As autoridades sanitárias dos Estados Unidos, que encorajavam as pessoas sem sintomas da COVID-19 a realizar testes de detecção se tivessem contato com alguém infectado, agora consideram a prática desnecessária, apesar de não terem oferecido uma explicação clara para a mudança de critério.

A modificação das recomendações foi oficializada nesta segunda-feira no site do Centro para o Controle e Prevenção de Doenças (CDC), enquanto a imprensa noticiou pressão da Casa Branca para que a mudança fosse feita.

O presidente Donald Trump declarou diversas vezes que os Estados Unidos não deveriam realizar tantos testes de triagem, ao considerar que denegriam a imagem da maneira como o país tem lidado com a pandemia do coronavírus.

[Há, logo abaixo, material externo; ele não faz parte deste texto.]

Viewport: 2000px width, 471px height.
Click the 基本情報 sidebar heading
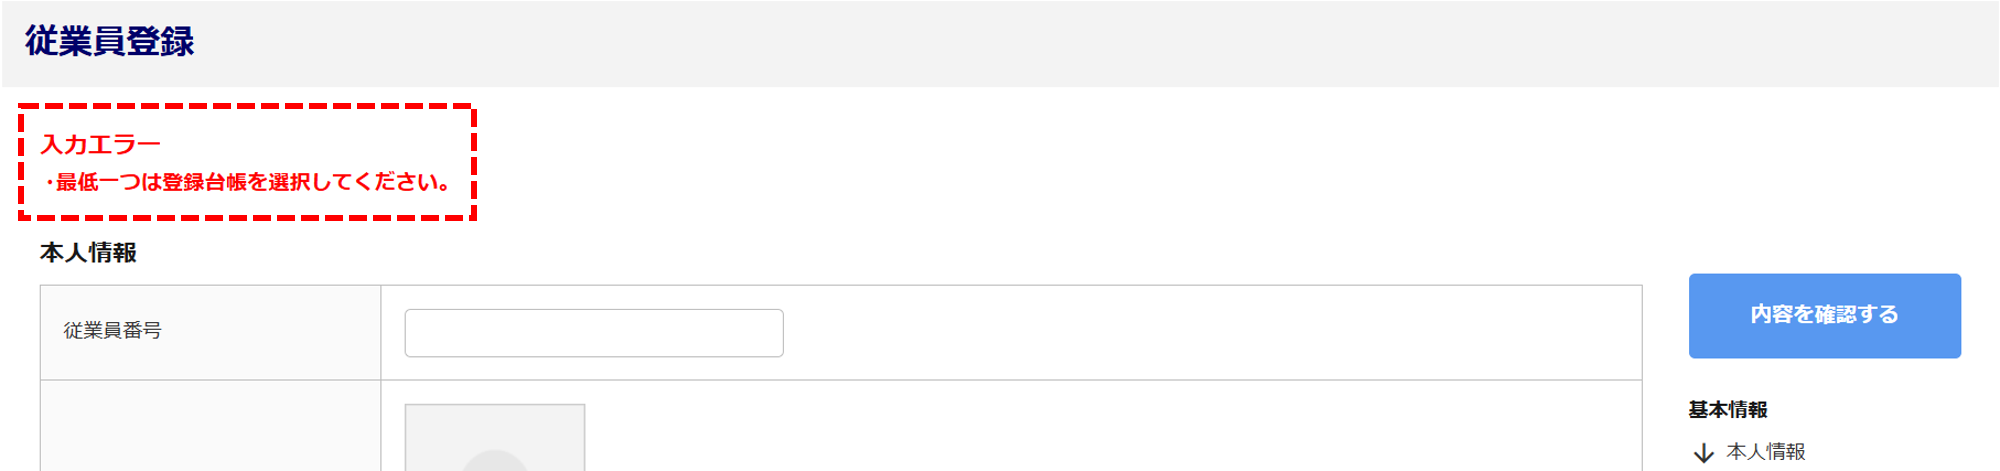point(1728,410)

Mas, embora seja verdade que os Estados Unidos realizam muitos testes, também é fato que os números de contaminação são muito altos e que a pandemia avança a passos largos no país, com mais de 5,8 milhões de casos confirmados e quase 180.000 óbitos.

Antes, o site do CDC dizia: "Os testes são recomendados em caso de contato próximo com pessoas infectadas pelo SARS-CoV-2".

"Devido aos possíveis contágios por pessoas assintomáticas ou pré-sintomáticas, é importante que os contatos das pessoas com infecção por SARS-CoV-2 sejam rapidamente identificados e testados".

Nesta quarta-feira, a mensagem já é outra: "Se você teve contato (de pelo menos 1,8 m) com uma pessoa infectada por COVID-19 durante pelo menos 15 minutos, mas não apresenta sintomas, não necessariamente precisa de um teste, a menos que seja uma pessoa vulnerável ou que seu médico, seu estado ou seus profissionais de saúde pública locais o recomendem".

- "Não participei" -

Brett Giroir, funcionário do alto escalão do Departamento de Saúde, disse a jornalistas que as novas diretrizes são uma "ação do CDC. Como sempre, as diretrizes receberam a atenção apropriada, consultoria e insumos dos especailistas do grupo de trabalho do coronavírus".

Giroir não detalhou que novos testes levaram à mudança de posição, mas afirmou que os documentos foram vistos por outros funcionários do alto escalão, incluindo o renomado médico Anthony Fauci, que dirige o o Instituto Nacional de Alergias e Doenças Infecciosas e é um dos principais assessores médicos da Casa Branca para a resposta à pandemia.

Fauci desmentiu Giroir em entrevista à rede de TV CNN: "Não participei de nenhuma discussão ou deliberação sobre as novas recomendações de testagem. Fico preocupado com a interpretação destas recomendações, e que elas façam com que as pessoas assumam erroneamente que a transmissão assintomática não é uma grande questão. De fato é."

O CDC afirmaram no passado que entre 40% e 50% das pessoas com COVID-19 eram assintomáticas e que os testes eram importantes para conter o vírus.

Alguns especialistas reagiram com assombro à mudança repentina. "Ainda não entendo a mudança nas pautas dos CDC", tuitou a Dr. Leana Wen, professora da Universidade George Washington. "As pessoas expostas ao vírus precisam saber, para proteger suas famílias e a população. Uma dúvida permanece: esta mudança deve-se ao fato de que não temos testes suficientes?".

O jornal The New York Times e a emissora CNN citaram funcionários que disseram que os CDC mudaram as diretrizes após pressão da administração Trump.